À ses dires, les Traoré l’ont initié, mais ils n’étaient pas les seuls à gérer historiquement jusqu’à maintenant. Ils sont assistés par les Berthé, les Sanogo, les Diamountènè etc.
<<Ce vestibule est un pan de l’histoire du Kenedougou. On a hérité de ça>>, a-t-il déclaré.
Selon l’ancien chef de mission culturelle de Sikasso, à Sikasso, le vestibule est fait de sorte que tout le monde sy trouve. Il regroupe les différentes familles notables, les fondateurs de Sikasso. Ce qui élimine, d’après lui, toutes sortes de conflits car ils gèrent ensemble les problèmes.
<<Tous les problèmes qui leur parviennent sont tranchés souvent à l’amiable, souvent en donnant le verdict final en toute objectivité. Je demande aux autres villes et villages de s’inspirer du vestibule de Sikasso pour un vivre ensemble harmonieux>>, a-t-il dit.
À en croire Amadou Maïga, les 4 grandes familles notables de Sikasso gèrent ensemble les différents types de conflits. <<Tout se gère ici devant les 4 familles >>, a-t-il insisté.
Par ailleurs, les notabilités de Sikasso se sont réjouis du fait que le président de la transition, le Général d’Armée Assimi Goïta ait redonné la valeur et la place que les autorités coutumières occupaient.
L’histoire du Kenedougou selon Abdoulaye Traoré
<< L’histoire du Kénédougou a été faite par les Traoré.
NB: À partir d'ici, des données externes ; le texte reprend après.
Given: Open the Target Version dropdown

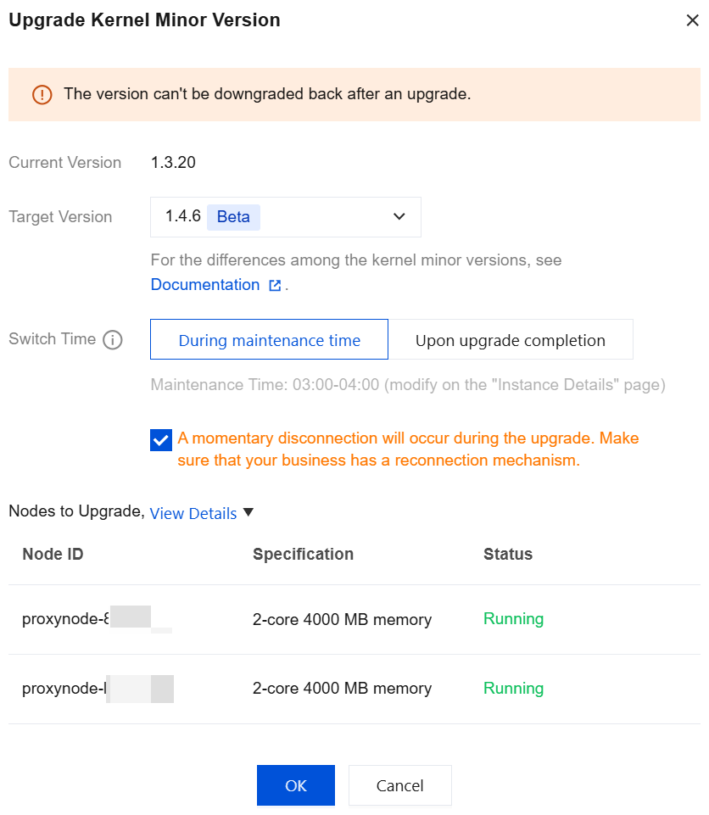Looking at the screenshot, I should [285, 217].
Pendant la conquête coloniale, ils ont été assistés par certains alliés qui sont entre autres, les Berthé, les Sanogo, les Diamountènè jusqu’à la prise de la ville en mai 1898. C’est en 1898 que la dynastie des Traoré a pris fin. Il n y a pas eu deux dynasties dans l’histoire du Kenedougou >>, a-t-il fait savoir.
<< À l’époque, le royaume du Kénédougou se limitait au Badjè vers Bamako, avant Bougouni, à Tengréla en partant en Côte d’Ivoire, à la limite du royaume Guiriko en partant au Burkina Faso, et à Tièrai dans la zone de Koutiala>>, a ajouté Amadou Maïga, chef de la mission culturelle de Sikasso à la rétraite.
Qui dira que le royaume fut crée en 1845 par Massa Daoula, qui en est le père fondateur. Ce dernier est le père de Tièba et de Babemba, deux grands rois qui se sont succédés en tant que quatrième et cinquième rois. Ils sont les derniers rois de la dynastie des Traoré.
D’où vient l’appellation Sikasso ?
Selon Abdoulaye Traoré, Sikasso en langue Senoufô c’est la ville des Éléphants. Même s’il reconnaît qu’il y a eu beaucoup de déformation.
Autre héritage évoqué par le notable Traoré, c’est la discrétion, qui selon lui, est le propre des Sikassois.
<< C’est un héritage culturel que nous gardons jalousement. Nos prédécesseurs ont beaucoup travaillé dans l’éducation des enfants. Le respect, la manifestation de la vérité, et la discrétion surtout. Et nous continuons à léguer cet héritage culturel à nos enfants. C’est pourquoi nos enfants se font distinguer ailleurs. Et les autres pensent qu’ils sont renfermés. C’est l’éducation qui fait ça >>, a-t-il laissé entendre.